Africa

China pledges $60bn to develop Africa

  • 4 December 2015
  • From the section Africa
Chinese President Xi Jinping (L) stands in front of the Guard of Honour, flanked by South African President Jacob Zuma (R) at the Union Buildings in Pretoria, during the start of his official tour to South Africa on 2 December 2015 Image copyright AFP
Image caption Much of the financial assistance announced by President Xi is likely to focus on infrastructure projects

China has announced $60bn (£40bn) of assistance and loans for Africa to help with the development of the continent.

President Xi Jinping said the package would include zero-interest loans as well as scholarships and training for thousands of Africans.

The Chinese leader made the announcement at a major summit between China and Africa in Johannesburg.

The momentum of rapid growth in Africa was "unstoppable", Mr Xi told more than 35 African heads of state.

South Africa's President Jacob Zuma, who is joint host at the summit, welcomed Africa and China's deepening partnership.

"China has become Africa's largest trade partner, and Africa is now one of China's major import sources and fourth largest investment destination. This partnership can only yield further positive results for Africa's development," Mr Zuma said.


Analysis: Karen Allen, BBC News, Johannesburg

China's announcement of grants, loans and development funds was widely anticipated, although the figure exceeded expectations.

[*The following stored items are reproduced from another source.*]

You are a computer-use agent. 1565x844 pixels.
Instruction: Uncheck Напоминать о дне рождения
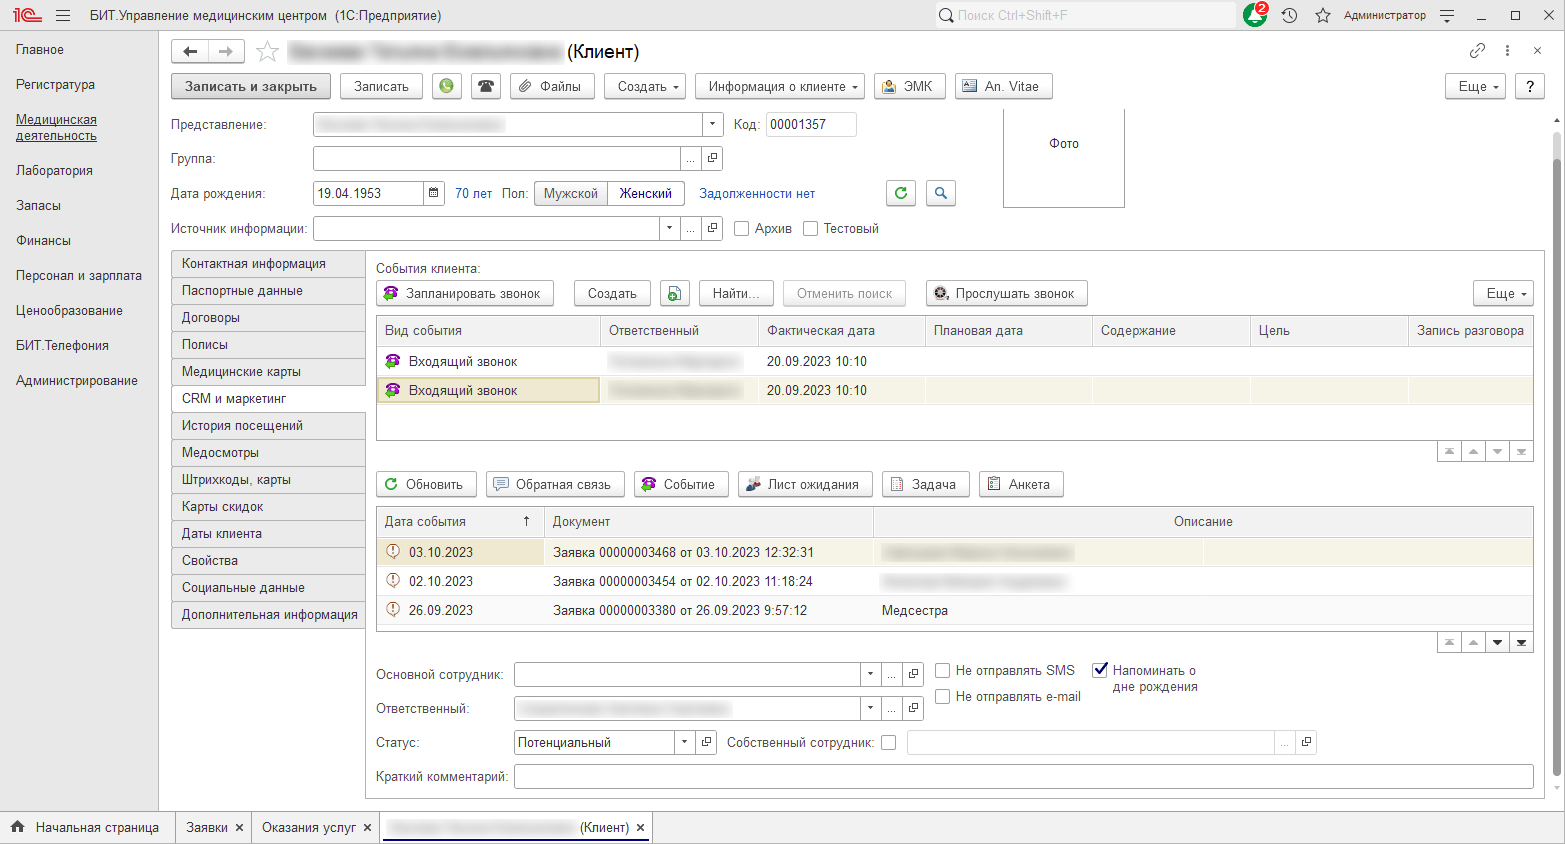(1100, 671)
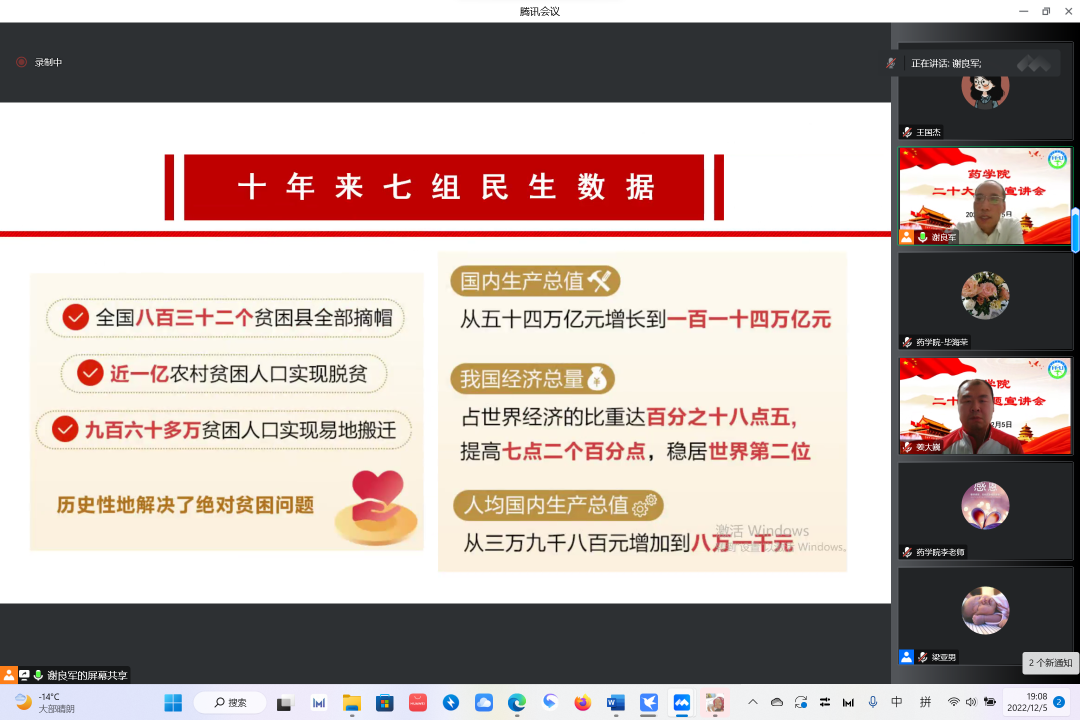Click the 2个新通知 notification button

[x=1050, y=662]
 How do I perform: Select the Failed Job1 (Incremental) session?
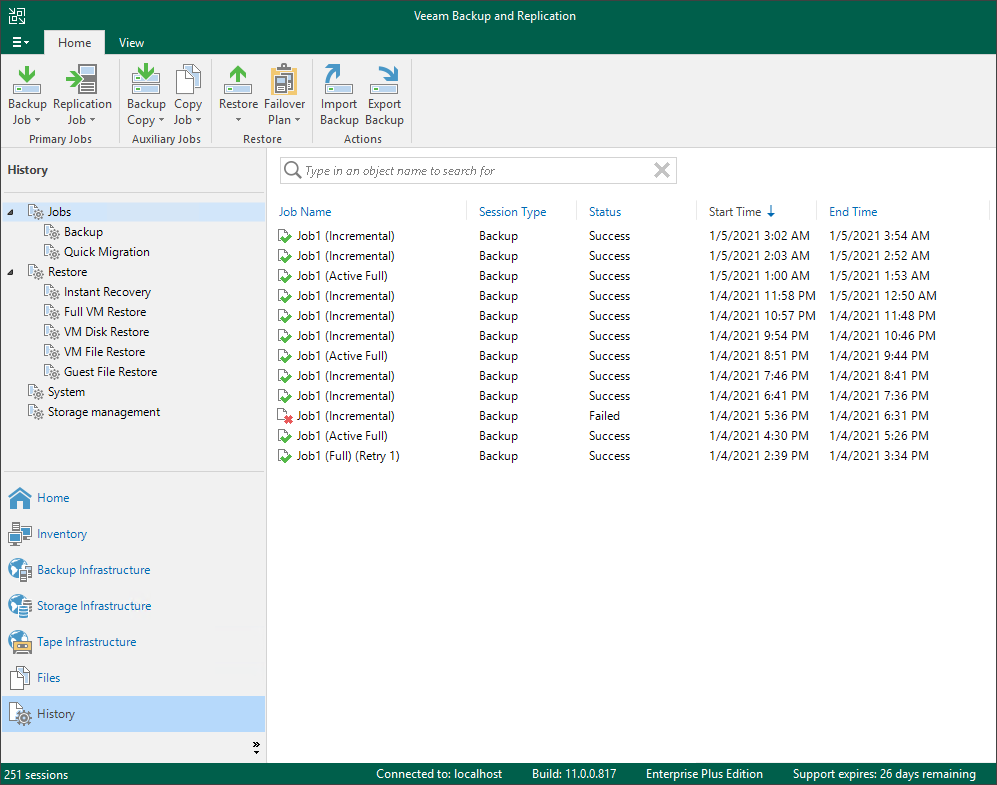(345, 416)
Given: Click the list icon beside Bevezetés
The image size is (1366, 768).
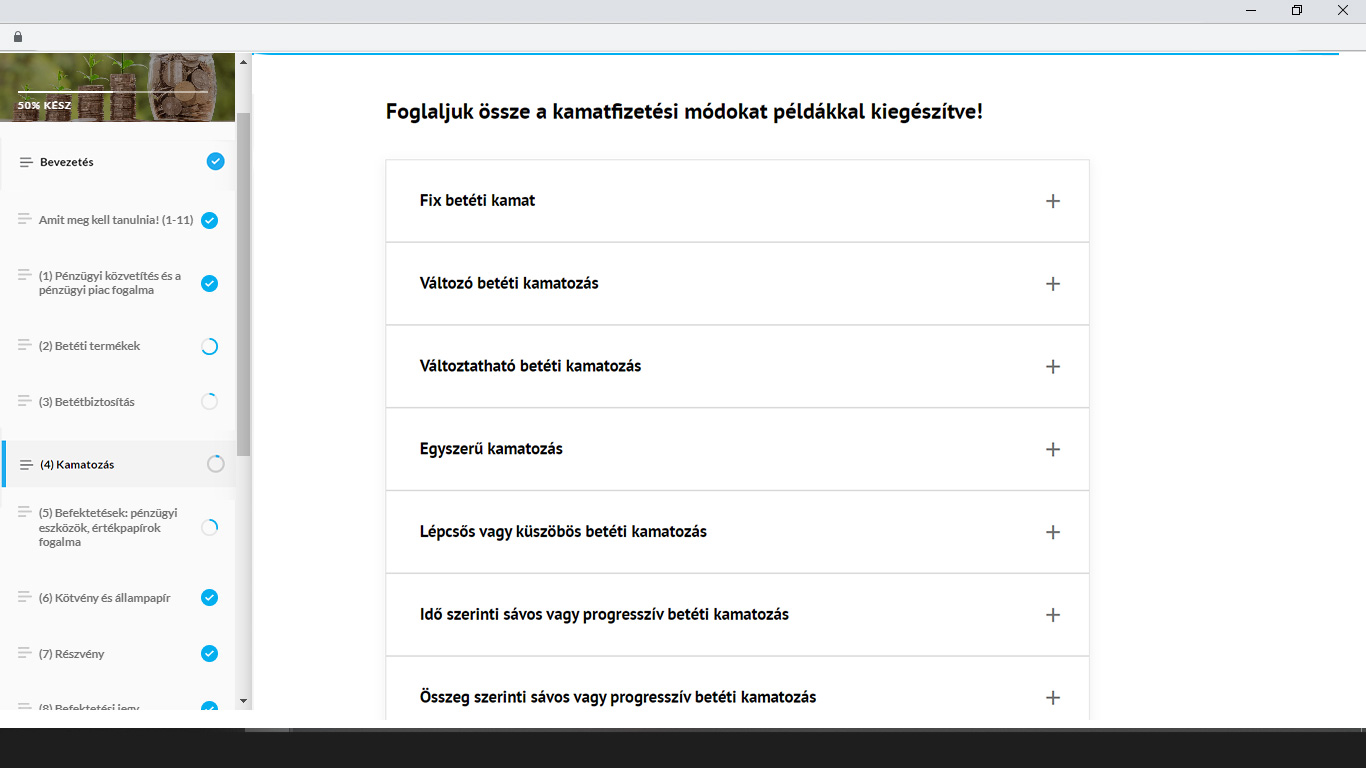Looking at the screenshot, I should 26,162.
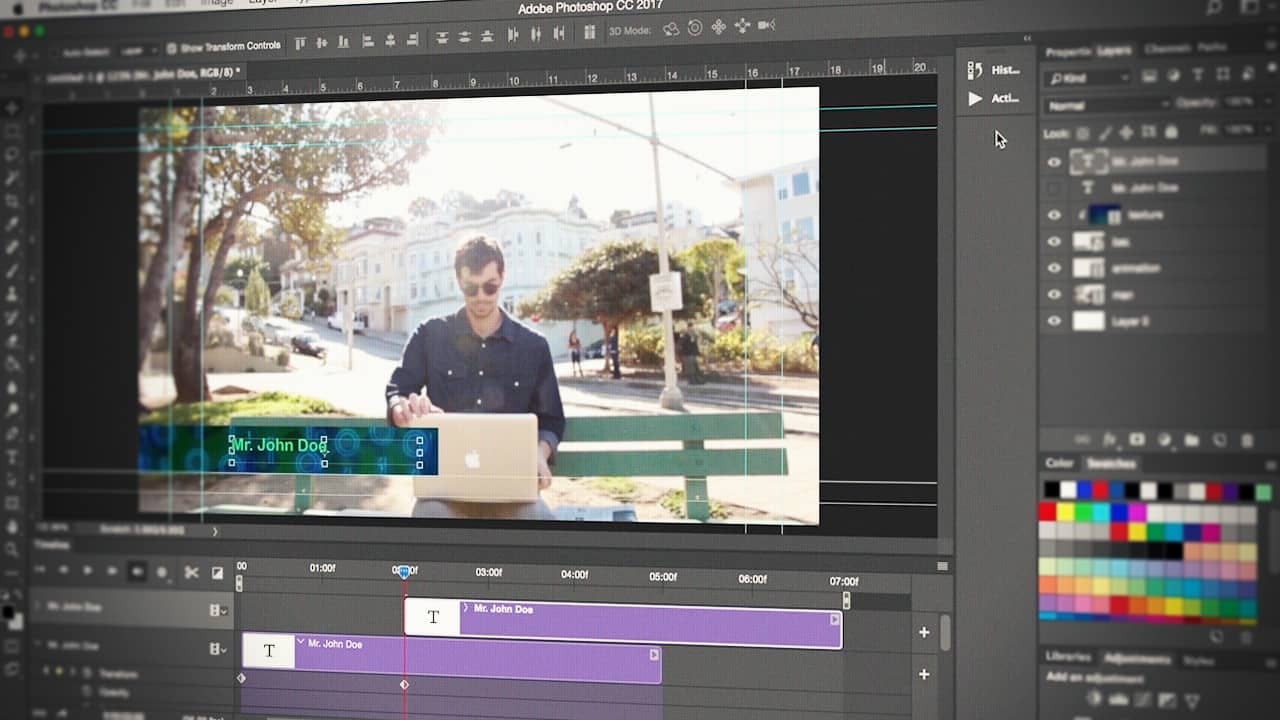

Much of this additional assistance is likely to be focused on infrastructure projects, to help boost economic development but more details on the deal are yet to emerge.

President Zuma said that China and the African continent each made up a third of the world's population, bringing the possibility of new markets and production possibilities.

But perhaps one of the biggest challenges African countries face is youth unemployment and leaders are under pressure to come up with development plans which create more jobs.

Despite a major slowdown at home, which has seen Chinese demand for African exports plummet - a vital source of foreign exchange earnings for the continent - the main message is that despite economic challenges, China's commitment to Africa is long term.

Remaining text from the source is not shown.